- _WHAT IS EXPECTED_: From the line containing "The width and height of the screenshot is (952, 1257)." to the final line of the entries, every line is to be reproduced exactly; no other line belongs in the output.

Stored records
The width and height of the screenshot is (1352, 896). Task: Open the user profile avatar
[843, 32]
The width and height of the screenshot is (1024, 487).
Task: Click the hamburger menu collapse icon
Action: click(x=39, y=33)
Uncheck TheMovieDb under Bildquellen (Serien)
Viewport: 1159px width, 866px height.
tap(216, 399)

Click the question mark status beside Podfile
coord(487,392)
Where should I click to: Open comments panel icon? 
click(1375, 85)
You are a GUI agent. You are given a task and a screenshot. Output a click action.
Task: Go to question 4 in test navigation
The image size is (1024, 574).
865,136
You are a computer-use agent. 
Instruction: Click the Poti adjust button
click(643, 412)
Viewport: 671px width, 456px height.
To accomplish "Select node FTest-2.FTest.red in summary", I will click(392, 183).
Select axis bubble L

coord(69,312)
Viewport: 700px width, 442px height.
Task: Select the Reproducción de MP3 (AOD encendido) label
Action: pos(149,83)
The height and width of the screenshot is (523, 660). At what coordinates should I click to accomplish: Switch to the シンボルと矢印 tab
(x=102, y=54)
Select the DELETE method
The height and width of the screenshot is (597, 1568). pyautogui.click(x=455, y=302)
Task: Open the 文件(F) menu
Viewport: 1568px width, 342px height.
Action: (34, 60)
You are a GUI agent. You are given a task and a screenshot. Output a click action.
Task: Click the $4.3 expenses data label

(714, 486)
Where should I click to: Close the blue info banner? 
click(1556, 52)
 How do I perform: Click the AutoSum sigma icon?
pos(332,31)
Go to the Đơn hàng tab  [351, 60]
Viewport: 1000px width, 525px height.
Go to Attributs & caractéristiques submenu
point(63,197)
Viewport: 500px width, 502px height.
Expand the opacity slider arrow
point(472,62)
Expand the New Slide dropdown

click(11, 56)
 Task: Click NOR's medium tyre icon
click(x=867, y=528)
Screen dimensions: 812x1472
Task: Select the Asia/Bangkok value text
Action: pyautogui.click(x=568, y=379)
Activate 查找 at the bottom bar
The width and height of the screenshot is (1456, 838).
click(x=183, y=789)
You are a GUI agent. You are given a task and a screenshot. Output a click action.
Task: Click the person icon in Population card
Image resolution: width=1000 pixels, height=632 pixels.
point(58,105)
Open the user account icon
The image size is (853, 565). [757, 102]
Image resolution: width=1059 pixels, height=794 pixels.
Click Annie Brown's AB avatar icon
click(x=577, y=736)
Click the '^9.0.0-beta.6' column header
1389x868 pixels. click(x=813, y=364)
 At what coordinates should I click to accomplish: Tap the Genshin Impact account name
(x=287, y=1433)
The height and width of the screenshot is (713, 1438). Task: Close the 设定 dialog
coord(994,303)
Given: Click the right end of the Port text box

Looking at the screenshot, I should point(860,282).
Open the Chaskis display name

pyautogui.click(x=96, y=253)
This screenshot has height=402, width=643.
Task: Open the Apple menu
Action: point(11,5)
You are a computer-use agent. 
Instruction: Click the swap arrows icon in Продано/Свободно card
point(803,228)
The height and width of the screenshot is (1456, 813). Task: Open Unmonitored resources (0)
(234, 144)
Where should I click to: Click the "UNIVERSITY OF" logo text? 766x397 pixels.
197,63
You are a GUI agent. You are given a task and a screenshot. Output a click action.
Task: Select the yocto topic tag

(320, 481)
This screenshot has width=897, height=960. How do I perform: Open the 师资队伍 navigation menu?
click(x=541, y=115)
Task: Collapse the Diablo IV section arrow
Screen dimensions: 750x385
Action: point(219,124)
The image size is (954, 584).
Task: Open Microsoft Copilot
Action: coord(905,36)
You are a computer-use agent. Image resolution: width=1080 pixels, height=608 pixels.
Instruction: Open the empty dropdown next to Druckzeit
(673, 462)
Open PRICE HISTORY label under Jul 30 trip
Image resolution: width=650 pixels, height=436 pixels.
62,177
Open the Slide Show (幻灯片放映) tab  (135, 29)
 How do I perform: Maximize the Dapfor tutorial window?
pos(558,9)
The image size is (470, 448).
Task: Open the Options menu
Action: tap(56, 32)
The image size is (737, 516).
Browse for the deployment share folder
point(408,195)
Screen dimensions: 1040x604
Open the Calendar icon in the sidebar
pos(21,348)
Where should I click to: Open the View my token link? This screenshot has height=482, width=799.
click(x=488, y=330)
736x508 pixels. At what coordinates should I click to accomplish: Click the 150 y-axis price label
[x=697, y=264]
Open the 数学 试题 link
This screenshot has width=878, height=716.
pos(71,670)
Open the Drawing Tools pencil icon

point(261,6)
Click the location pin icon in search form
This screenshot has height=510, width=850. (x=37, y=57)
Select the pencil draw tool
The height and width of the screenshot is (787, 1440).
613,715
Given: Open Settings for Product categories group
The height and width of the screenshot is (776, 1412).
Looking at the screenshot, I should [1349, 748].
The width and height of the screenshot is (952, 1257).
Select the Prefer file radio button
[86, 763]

- _RESPONSE_:
The width and height of the screenshot is (952, 1257).
Select the Prefer file radio button
[86, 763]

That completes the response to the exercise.